The SNR for a complex valued signal is presented by Dilip Sarwate in: https://dsp.stackexchange.com/a/42359

Following the same steps I would like to estimate the SNR for the magnitude of a complex signal. The received sample signal $$y[n]$$ is consisted of the transmitted signal $$x[n]$$ plus noise $$w[n]$$, such as, $$y[n]=x[n]+w[n].$$ Also, it is given that, $$w$$ is AWGN $$\sim CN(0,2\sigma^2_w)$$.

When the received signal is treated as magnitude,

\begin{align} E\{|y[n]|\} &= E\{ |x[n] + w[n]| \} \\ &= E\{ \sqrt{ x^2_I[n] + 2x_I[n]w_I[n] + w^2_I[n] + x^2_Q[n] + 2x_Q[n]w_Q[n] + w^2_Q[n]} \} \end{align}

And this is were I hit a road block (assuming that my math is correct). How can you extract the SNR out of this equation?

Which I don't know if it is solvable since the square rot expands all over the parameters.

Another solution I had in mind is to transfer the signals to FFT and use integrals to compare the two different magnitudes. Does that make more sense?
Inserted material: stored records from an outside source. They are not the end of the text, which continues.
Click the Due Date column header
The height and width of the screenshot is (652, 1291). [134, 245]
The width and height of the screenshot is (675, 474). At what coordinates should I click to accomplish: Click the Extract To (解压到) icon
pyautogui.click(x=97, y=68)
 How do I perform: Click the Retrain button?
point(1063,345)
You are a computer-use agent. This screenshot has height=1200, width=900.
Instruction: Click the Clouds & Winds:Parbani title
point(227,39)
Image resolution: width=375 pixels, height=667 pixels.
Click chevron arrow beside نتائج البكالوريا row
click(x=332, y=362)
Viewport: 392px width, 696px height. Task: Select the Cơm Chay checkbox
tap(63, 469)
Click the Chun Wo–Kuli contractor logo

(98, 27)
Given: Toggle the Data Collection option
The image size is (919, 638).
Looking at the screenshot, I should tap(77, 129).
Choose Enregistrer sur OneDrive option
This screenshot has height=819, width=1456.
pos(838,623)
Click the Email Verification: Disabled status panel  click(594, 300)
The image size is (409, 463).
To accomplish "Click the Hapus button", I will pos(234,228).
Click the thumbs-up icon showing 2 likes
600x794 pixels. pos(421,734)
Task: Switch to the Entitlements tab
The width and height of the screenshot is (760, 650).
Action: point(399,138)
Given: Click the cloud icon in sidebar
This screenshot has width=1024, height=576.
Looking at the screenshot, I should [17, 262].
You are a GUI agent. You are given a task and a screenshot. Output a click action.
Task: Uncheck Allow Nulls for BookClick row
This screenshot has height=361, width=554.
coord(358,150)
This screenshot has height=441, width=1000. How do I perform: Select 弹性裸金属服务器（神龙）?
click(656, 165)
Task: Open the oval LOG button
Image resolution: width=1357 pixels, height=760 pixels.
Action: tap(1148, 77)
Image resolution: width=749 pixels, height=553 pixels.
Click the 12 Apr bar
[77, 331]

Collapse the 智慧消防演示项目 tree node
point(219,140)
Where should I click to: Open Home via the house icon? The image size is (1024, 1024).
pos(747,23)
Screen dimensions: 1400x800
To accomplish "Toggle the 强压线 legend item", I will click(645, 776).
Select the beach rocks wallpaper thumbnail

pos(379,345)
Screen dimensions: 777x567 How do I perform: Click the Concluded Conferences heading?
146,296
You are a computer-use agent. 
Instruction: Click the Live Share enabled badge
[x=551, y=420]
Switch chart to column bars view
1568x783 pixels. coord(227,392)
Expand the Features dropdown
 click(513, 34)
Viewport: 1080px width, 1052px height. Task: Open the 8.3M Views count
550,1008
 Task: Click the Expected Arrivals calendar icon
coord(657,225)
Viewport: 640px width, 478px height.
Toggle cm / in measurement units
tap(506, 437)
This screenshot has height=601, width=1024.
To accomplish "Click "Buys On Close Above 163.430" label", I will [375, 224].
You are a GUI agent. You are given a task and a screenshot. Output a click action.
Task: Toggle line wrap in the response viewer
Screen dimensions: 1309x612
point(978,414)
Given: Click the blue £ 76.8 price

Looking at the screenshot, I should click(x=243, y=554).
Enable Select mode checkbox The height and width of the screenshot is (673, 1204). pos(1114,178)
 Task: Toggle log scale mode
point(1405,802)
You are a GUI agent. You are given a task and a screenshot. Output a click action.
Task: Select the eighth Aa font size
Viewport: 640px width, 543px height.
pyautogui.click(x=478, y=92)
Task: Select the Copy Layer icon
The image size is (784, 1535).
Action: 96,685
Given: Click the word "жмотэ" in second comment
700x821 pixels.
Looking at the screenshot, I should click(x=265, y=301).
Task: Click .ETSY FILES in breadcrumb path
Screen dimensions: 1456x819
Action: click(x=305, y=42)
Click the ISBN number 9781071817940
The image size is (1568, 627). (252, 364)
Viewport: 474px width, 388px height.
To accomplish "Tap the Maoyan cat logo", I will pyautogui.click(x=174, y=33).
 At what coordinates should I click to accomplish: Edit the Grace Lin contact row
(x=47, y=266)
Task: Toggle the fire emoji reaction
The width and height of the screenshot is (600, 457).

• I tried to make your derivation slightly more legible. Hope this helps! – Marcus Müller Oct 8 '20 at 8:58
• It certainly helped me: your math isn't correct, sorry. You can't just say "the expectation of the magnitude of a complex value is equal to the square root of the sum of the expectations of the squares of its real and imaginary part", your first equation, when these might be correlated – and usually, $x$ does have a strong correlation between real and imaginary part, and hence, so does your $y$. – Marcus Müller Oct 8 '20 at 9:08
• Thank you very much for making it legible and your feedback. The first line was indeed wrong, I just corrected it. For cases that $x[n]$ is not IQ modulated data, like a carrier wave, the expectations of real and imaginary parts are indeed correlated. The correct approach it would be to say $y[n] = E\{ y[n]y[n]^* \}$, and similarly with $x[n]$ and $w[n]$? – A V Oct 8 '20 at 9:44
• Ok, so I'm confused now. Do you care about $E\{|y|\}$ or $|E\{y\}|$? Because for zero mean $x$ and independent zero mean $w$: $|E\{y\}|\equiv 0$, and I don't think that is what you wanted to know. – Marcus Müller Oct 8 '20 at 9:49
• Other than that, you're very quick at just pulling the expectation operator through operations; you can't do that, unless the operation is actually linear. And neither the square root, nor the square, is. – Marcus Müller Oct 8 '20 at 9:51

The magnitude $$|y[n]|$$ follows a Rice (aka Rician) PDF. You can find analytical expressions for the average, variance and SNR in Voltage Signal-to-Noise Ratio (SNR) Nonlinearity Resulting From Incoherent Summations and in The Squaring-Loss Paradox. These two references further investigate the SNR of the addition of independent magnitudes.